College is often a place for dramatic self-invention. And what could be a more dramatic than a sex change? So it seems apt that the Sundance Channel documentary miniseries Transgeneration follows four transsexuals, two male-to-female and two female-to-male, as they negotiate the twin minefields of college and gender-reassignment surgery. But where Transgeneration's gender-bending subject matter borders on groundbreaking, its style is pure MTV circa 1996. The editing mirrors the spastic rhythms of music videos, the music cues are ubiquitous and overly dramatic, and the content is tilted heavily toward big dramatic moments rendered even bigger by heavy effects. Thankfully, the series' subjects are smarter, more psychologically complex, and more socially engaged than their MTV counterparts.

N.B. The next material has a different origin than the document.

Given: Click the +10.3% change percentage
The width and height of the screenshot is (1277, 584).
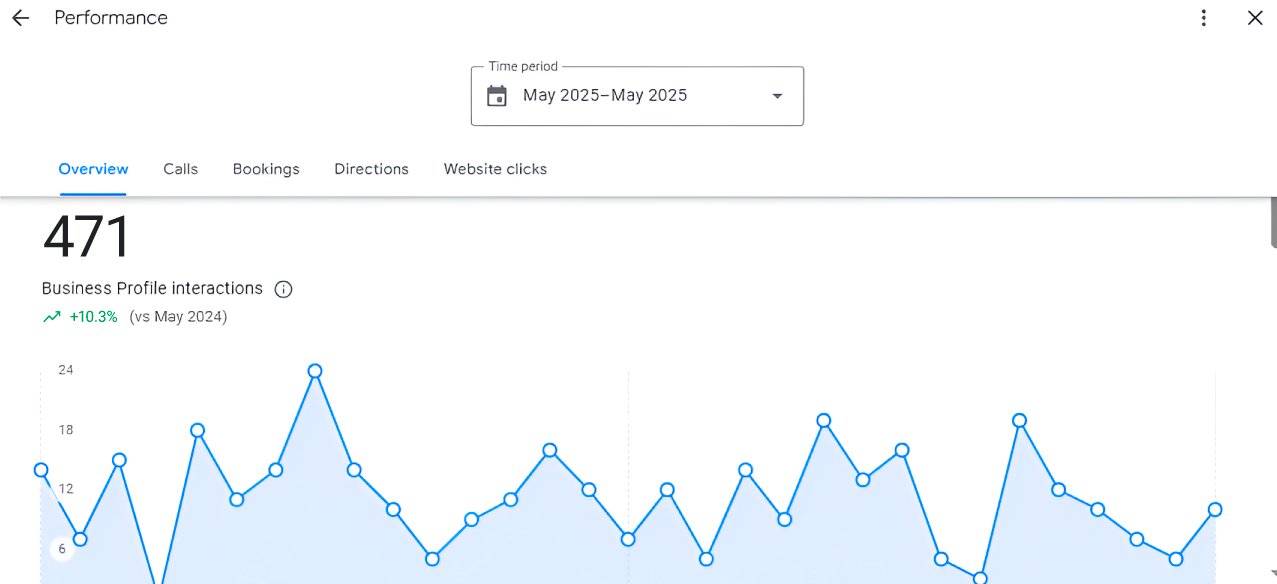Looking at the screenshot, I should click(x=93, y=317).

This being reality television, the subjects of Transgeneration have a lot of drama in their lives beyond the tensions and conflicts inherent in changing gender. Raci struggles to make ends meet even with a full scholarship, and buys hormones illegally on the street. Virginal fellow male-to-female transsexual Gabbie looks like Napoleon Dynamite star Jon Heder in awkward drag and tests the patience of her family and friends with her narcissism. The female-to-male transsexuals are more grounded and stable. Lucas and his best buddy don't let the fact that they were born women keep them from acting like stoic frat brothers.

Transgeneration is at its best at its beginning and end, when dealing with its subjects' volatile, complex relationships with their parents. In between, it too often feels like boilerplate reality television, or a very special season of The Real World. In the end, it's hard to say which constitutes the bigger transition: changing gender, or graduating from college and the self-infatuation of youth.